Purity and Wucha feeling

The Wucha feeling is the ultimate pleasure for Teaparker and most of his students. Wu Cha literally means 'no tea'. That means that you are drinking a tea that is so fine, subtle and pure and that you barely notice, at first, that you are drinking tea. It's starts as a very easy to drink beverage that glides down the throat without any resistance, as if it were not tea, hence the Wucha feeling. It is a feeling of purity and smoothness that is remarkable only for its lack of taste and light scents.
What happens next feels incredible: a refined aftertaste emerges from this comfortable, smooth feeling. And it doesn't just last for a long time, but it evolves, changes and plays in your mouth and sometimes in your whole body.
I think that this type of tea experience is what makes many tea drinkers feel there's something spiritual about drinking tea. The whole Wucha experience starts with a miracle: the aftertaste appears out of (almost) nowhere. And then these flavors have very pure characteristics.
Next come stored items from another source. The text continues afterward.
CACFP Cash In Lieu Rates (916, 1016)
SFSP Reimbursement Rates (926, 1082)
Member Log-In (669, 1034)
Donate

This perfection, ephemeral lightness feels divine, like a choir of young boys singing baroque church music. (For instance: John Taverner's Tudor Church music with the Choir's of King College, Cambridge).
When I brew in silence and with a ray of sunshine in the morning, I get awfully close to such a mood. And when my fine white porcelain cup touches my lower lip, I almost feel the kiss of an angel. Especially when the tea is a Wuyi Baijiguan with a couple of years of age.

1 comment:

Anonymous said...

It is the first time I hear of the term, prior to reading this post I used to call it "the christmas feeling". But is sort of like that, dont you think?